(PROVIDED MATERIAL begins)

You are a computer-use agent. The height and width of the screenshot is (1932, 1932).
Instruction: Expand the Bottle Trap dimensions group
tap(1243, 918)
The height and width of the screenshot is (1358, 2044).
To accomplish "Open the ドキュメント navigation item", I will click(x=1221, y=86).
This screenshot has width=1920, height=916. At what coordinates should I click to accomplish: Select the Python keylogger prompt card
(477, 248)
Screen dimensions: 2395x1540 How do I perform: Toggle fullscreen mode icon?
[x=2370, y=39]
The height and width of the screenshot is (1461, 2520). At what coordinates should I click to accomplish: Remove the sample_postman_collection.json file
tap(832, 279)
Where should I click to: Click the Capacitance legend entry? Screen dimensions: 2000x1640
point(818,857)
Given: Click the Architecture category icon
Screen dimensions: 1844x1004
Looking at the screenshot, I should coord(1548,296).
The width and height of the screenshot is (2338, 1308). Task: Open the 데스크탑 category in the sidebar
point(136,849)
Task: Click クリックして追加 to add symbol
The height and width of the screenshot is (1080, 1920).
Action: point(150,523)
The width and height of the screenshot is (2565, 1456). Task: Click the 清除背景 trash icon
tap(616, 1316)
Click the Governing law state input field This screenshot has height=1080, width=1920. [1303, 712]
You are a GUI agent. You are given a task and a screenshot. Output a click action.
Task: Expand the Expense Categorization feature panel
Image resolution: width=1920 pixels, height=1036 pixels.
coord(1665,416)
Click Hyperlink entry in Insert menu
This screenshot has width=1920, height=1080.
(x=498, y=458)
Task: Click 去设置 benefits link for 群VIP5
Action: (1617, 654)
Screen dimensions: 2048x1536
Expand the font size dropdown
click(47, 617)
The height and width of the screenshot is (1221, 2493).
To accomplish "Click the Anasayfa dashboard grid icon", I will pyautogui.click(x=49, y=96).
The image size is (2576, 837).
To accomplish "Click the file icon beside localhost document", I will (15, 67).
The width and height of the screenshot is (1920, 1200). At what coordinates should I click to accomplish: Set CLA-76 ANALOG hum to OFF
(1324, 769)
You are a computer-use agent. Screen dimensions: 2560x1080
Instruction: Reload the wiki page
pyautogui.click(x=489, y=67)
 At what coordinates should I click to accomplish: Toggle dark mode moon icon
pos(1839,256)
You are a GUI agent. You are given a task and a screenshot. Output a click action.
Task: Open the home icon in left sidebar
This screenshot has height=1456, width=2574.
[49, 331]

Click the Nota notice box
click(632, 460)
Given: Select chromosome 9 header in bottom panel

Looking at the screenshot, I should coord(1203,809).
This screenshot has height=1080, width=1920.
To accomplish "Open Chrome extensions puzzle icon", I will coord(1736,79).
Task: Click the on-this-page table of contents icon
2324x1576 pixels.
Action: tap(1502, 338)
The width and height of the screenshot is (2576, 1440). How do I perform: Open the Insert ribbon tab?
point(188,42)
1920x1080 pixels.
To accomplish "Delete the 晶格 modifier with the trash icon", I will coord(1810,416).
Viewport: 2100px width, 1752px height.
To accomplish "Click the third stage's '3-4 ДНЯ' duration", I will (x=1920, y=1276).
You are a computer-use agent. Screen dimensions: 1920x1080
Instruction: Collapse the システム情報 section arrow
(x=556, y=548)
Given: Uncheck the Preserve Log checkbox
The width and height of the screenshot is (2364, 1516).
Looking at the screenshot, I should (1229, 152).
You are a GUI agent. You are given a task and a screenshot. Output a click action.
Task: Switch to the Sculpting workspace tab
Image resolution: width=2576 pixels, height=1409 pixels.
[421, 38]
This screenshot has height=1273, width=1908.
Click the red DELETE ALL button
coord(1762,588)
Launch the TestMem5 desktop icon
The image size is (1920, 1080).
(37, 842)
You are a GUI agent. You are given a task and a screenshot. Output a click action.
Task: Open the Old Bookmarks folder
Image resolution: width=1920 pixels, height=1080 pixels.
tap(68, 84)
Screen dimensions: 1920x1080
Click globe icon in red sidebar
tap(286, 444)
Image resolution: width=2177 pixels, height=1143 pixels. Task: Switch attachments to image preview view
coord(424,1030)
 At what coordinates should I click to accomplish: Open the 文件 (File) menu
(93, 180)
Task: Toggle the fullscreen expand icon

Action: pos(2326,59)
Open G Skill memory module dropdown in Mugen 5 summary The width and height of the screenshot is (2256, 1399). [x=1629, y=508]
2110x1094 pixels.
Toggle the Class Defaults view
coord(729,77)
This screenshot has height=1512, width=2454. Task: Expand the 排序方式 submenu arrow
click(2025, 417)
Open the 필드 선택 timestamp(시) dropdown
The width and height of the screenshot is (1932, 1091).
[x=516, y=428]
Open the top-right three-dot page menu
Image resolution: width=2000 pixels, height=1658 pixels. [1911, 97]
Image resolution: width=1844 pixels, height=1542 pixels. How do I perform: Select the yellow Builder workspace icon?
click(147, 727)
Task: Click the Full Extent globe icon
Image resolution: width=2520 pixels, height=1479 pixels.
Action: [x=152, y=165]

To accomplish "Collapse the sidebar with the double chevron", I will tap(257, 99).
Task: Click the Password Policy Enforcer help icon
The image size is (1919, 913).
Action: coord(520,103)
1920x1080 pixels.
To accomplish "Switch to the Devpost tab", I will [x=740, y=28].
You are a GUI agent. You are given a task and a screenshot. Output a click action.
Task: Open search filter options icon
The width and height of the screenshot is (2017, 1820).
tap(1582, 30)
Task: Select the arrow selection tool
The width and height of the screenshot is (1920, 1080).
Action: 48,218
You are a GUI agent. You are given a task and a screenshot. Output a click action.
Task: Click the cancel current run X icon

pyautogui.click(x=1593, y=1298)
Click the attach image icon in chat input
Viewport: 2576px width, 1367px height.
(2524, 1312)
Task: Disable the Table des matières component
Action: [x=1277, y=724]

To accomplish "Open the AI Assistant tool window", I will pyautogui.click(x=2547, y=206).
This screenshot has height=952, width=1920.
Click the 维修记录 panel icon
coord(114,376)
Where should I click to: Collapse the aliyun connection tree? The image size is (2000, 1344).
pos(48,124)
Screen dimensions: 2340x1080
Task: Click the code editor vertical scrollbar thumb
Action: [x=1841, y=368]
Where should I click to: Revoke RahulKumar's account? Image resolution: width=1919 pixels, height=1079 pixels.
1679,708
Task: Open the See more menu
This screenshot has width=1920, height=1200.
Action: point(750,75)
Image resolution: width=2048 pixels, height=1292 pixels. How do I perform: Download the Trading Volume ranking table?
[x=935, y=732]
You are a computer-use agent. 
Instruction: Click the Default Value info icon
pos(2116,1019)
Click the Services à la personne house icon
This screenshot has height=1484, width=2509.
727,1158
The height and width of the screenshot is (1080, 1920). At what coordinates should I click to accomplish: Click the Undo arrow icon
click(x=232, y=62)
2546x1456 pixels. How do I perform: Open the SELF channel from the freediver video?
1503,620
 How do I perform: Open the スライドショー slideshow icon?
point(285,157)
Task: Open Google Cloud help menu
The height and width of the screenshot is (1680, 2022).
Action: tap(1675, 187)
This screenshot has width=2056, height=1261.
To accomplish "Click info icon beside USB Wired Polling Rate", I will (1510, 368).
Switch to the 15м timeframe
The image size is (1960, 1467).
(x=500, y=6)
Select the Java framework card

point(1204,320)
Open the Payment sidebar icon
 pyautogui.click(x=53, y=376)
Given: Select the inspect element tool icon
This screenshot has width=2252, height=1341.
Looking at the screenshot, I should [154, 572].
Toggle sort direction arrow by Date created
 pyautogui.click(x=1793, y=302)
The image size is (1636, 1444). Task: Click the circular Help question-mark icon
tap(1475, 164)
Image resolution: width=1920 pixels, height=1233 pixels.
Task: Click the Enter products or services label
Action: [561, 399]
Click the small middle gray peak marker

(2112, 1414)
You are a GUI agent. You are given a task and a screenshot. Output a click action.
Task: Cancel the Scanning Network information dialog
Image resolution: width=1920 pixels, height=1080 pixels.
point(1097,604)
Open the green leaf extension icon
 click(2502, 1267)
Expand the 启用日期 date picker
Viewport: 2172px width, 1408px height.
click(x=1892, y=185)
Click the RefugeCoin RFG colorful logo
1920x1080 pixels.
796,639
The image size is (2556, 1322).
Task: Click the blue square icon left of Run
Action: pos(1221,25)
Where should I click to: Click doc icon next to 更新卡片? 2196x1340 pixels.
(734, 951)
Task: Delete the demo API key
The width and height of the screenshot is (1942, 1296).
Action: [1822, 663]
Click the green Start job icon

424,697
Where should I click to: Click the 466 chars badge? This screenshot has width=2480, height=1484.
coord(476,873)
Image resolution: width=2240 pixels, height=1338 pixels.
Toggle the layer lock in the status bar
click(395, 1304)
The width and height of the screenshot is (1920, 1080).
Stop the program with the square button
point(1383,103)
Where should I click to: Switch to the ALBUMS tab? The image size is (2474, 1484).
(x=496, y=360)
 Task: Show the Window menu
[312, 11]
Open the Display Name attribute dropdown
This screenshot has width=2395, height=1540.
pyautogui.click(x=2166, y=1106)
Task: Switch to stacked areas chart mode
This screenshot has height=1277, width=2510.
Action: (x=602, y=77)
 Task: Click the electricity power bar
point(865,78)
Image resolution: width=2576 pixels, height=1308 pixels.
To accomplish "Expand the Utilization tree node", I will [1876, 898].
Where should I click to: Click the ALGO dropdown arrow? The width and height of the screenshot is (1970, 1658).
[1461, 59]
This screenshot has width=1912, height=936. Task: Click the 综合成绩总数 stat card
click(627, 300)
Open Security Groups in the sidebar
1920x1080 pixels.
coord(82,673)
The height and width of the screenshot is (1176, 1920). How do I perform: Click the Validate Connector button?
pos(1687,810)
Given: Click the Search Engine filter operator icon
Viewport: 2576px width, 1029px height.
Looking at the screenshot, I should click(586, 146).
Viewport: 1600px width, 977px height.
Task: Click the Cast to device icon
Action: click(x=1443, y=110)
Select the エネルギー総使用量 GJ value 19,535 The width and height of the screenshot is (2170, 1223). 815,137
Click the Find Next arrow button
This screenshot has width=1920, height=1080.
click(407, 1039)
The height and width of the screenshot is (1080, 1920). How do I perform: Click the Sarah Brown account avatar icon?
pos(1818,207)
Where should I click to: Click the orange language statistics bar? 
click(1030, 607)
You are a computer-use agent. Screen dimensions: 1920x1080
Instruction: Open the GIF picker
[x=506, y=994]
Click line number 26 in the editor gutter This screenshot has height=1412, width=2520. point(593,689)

(PROVIDED MATERIAL ends)

* _REQUIRED ACTION_: The answer should be all lines from the entries above that hold the word "tool".

* _REPLY TO THE TASK_:
Task: Select the arrow selection tool
To accomplish "Open the AI Assistant tool window", I will pyautogui.click(x=2547, y=206).
Given: Select the inspect element tool icon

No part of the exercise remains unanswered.